This was posted on Edutopia
this week – what a thrill
“You know I was worried at first, because she was so old, but it turned out she was really good…” A friend and I are discussing her child’s teacher. Her words resonate with me because I have heard them a lot lately; she was so old…old… and I wonder since when did being a veteran teacher become a negative quality in America?
Rewind to my first year of teaching and how I wished to be a veteran, how I yearned for years of knowledge and experience that could really wow parents and engage the students at such a high level that they would love coming to school every day. Instead, I bumbled my way through, figuring out my style, using the students as test subjects to all my untried ideas and staring wistfully into veteran teachers’ classrooms. I envied their orderly, calm lessons, their seemingly endless project ideas and angles to reach every child. I could not wait to be a veteran.
The Case for Veteran Teachers
Now it appears a new trend has emerged; veteran teachers are no longer “experienced” — they are simply “old,” with every negative connotation of that word. The media and politicians portray these older teachers as stubborn and stuck in their ways. They are labeled static and washed out. The way to resuscitate America’s “failing” education is now to get rid of the veterans and pave way for the new teachers, those with boundless energy, passion and fresh ideas. It’s truly a case of out with the old and in with the new.

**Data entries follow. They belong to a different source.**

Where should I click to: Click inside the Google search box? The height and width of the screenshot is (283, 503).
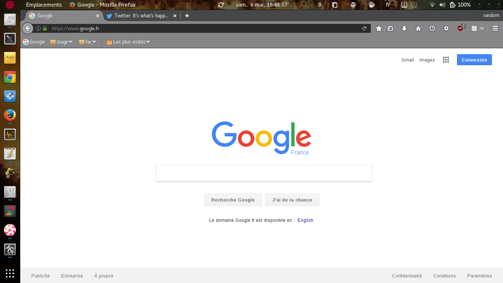264,173
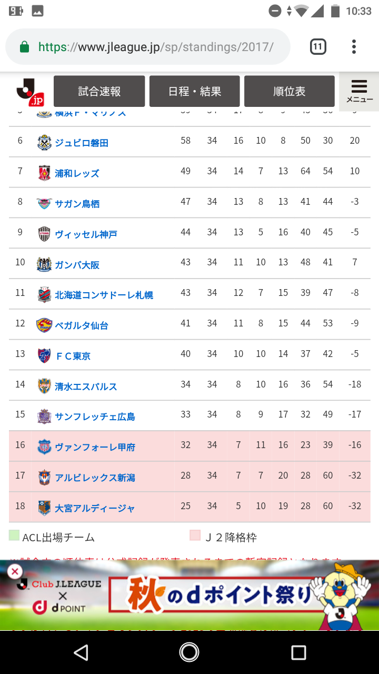The width and height of the screenshot is (379, 674).
Task: Open the メニュー hamburger menu
Action: (359, 92)
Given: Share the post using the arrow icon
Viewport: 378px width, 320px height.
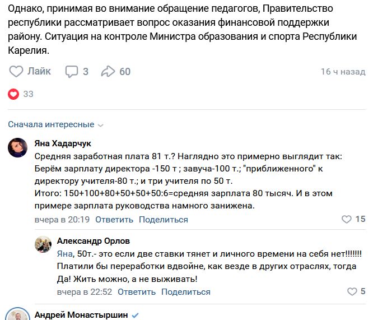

But those working in education can see just how flawed this method of thinking is. Those of us who breathe education recognize what these veteran teachers really bring to us all — knowledge, expertise, methods that work, and a deep-seated passion for a job that has done little to reward them. We realize that by creating a bias against experience, we are all losers in the world of education. Now before I forget: yes, there are experienced teachers that do fulfill the stereotype, much like there are new teachers that do. However, the majority of experienced teachers do not.
Thanks in part to the rhetoric of the “reformers,” the anti-veteran bias seems to be taking root in society, too. Now when teachers are searching for work, the more years they have, the less likely it seems that they will get an interview. Some districts say tight budgets are to blame, which as a teacher in Wisconsin I can appreciate, and yet, you would think that a district would spend the bulk of its money on getting experienced teachers in front of our students. Instead, we see a stigma that says the more years of teaching you have, the less open to new ideas you must be. Parents eagerly tell us how they want that new young teacher because he or she will have something new to offer. Students hope for the young teacher because they are sure he or she will be more fun.
Our Most Valuable Asset
So what can we do? Youth is the ultimate desirability in America, and it is warping the educational world as well. Youth now seems to be the one trait that everyone agrees will save our schools. Get rid of tenure, and with it the more experienced teachers, which frees school districts to hire as many brand new teachers as they want. Brand new teachers that also happen to cost less. Brand new teachers that come off as confident and brimming with new initiatives. Brand new teachers that lack the foundation that only years of teaching can provide them with.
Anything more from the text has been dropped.